I don’t know if people can really understand. Art fuel is not the same as talent. I never really thought I was good enough to make it big- I didn’t have enough time to practice properly, and maybe I just didn’t have the talent anyway. Making it big would have been nice but was not the point, not at all (we didn’t try to be pretty or cool, part of the schtick was a minimalist stage show). It seemed like audiences were easy enough to fool about talent though- at a certain point I was playing a lot of local shows, and people didn’t seem to notice that I was practically a hack, but rather reacted as if I were a ‘real’ musician who knew what he was doing. That’s how I felt as a performer, a hack, but it was ok, I felt a lot worse in my normal life. I had an excuse to try to write the saddest song in the world- not the whole point of the band, but one goal. I felt like the folk/blues forms were something I was clinging to like a barnacle, that if I could practice enough I could figure out how to fly free of those forms and express what I really wanted to play. It was there, too, a kind of musical vision, and I tried and tried but never felt like I really got there. Moments of clarity in certain parts of the performances, sure, but not the whole thing.

As for the saddest song in the world bit, eventually I realized that I was never going to top Woody Guthrie or Amalia Rodriguez, I just didn’t have big enough problems. I was just being maudlin. It was therapeutic ultimately- I never beat anybody up or resorted to vandalism or anything like that, furious as I was.

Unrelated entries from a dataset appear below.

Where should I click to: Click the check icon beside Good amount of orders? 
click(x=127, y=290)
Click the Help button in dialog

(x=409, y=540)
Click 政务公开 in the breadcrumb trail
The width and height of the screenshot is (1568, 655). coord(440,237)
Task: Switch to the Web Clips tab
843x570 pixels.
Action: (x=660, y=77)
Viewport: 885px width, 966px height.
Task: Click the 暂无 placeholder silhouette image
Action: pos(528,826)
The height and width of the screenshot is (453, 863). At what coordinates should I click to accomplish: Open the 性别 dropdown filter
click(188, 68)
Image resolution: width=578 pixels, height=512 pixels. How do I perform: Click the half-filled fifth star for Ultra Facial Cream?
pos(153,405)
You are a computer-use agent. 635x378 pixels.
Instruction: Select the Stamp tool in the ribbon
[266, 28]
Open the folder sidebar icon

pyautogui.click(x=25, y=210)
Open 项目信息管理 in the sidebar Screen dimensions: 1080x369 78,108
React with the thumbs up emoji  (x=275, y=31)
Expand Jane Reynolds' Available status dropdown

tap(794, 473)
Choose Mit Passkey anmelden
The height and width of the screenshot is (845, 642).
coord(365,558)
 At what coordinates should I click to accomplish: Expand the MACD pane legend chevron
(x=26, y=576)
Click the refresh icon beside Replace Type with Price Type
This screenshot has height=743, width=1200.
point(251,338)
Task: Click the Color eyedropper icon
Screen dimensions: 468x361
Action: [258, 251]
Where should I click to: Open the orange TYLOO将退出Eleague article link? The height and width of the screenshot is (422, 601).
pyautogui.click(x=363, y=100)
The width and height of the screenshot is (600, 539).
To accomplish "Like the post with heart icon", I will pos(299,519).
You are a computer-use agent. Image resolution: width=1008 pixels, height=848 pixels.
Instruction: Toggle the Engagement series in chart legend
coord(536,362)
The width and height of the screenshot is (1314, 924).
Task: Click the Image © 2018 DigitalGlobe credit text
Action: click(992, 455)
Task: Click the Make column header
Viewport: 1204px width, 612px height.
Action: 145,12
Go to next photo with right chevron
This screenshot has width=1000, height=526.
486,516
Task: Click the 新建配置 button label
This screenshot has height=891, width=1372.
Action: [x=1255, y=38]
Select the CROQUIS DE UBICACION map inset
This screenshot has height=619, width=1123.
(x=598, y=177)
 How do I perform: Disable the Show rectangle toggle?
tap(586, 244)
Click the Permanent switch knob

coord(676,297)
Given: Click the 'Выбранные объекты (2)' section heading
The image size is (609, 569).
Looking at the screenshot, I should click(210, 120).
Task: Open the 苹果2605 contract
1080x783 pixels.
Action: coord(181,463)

And no, I didn’t make it. I finally got out of that place and into a place I really like, and as it turns out I wound up with a 6-figure job anyway. It isn’t what I originally set out to do, but I am doing pretty well, it is hard to cry about it. My experiences as a performer have actually enhanced my whole life. I don’t have as much money as I might have otherwise, but, for one thing, I get to keep my deep appreciation of music. I got to be more of a star than I ever imagined I would be, an experience I don’t think you can get any other way. I seem to have extinguished my need for a lot of attention and can focus on my success. After all those years of yelling at crowds, I seem to be able to persuade people with my voice or otherwise do little ‘glamour tricks’ (I don’t know what to call it) that seem to fly under people’s radar unrecognized as musical craft.

And those experiences probably explain why I have had so much luck with dating. I haven’t made good dating choices in retrospect, I never got married, but I could always talk someone new into dating me for a few years until things fell apart. After enough iterations of that, I think I finally figured out what to go for, and now I have the coolest gf ever, an entrepreneur who has it together and who I can relate to as a public figure because of my past experience. She’s competent, assertive, insightful, and kind of a sex enthusiast :slight_smile:

So, everything seems resolved for me. Yes, for a long time I was poor and/or distraught, but I never gave in and submitted to what I thought was unacceptable. I fought back in my own way, and though I really did not make it as a musician, those times are key to my present state of victory.

One thing that hasn’t been mentioned, except tangentially by me, is that there’s failed professionals too, would-be doctors, dentists, lawyers, engineers, architects, scientists, businessmen. Failure to attain a means of making a living doesn’t just occur in the athletics and arts fields.

But the difference is that the probability of being able to make a living in these fields is much higher, even if you are relatively mediocre. You don’t have a long tail of people making almost nothing.
A lot of that is because people bad enough at these fields to fail in them get screened out before they get credentials.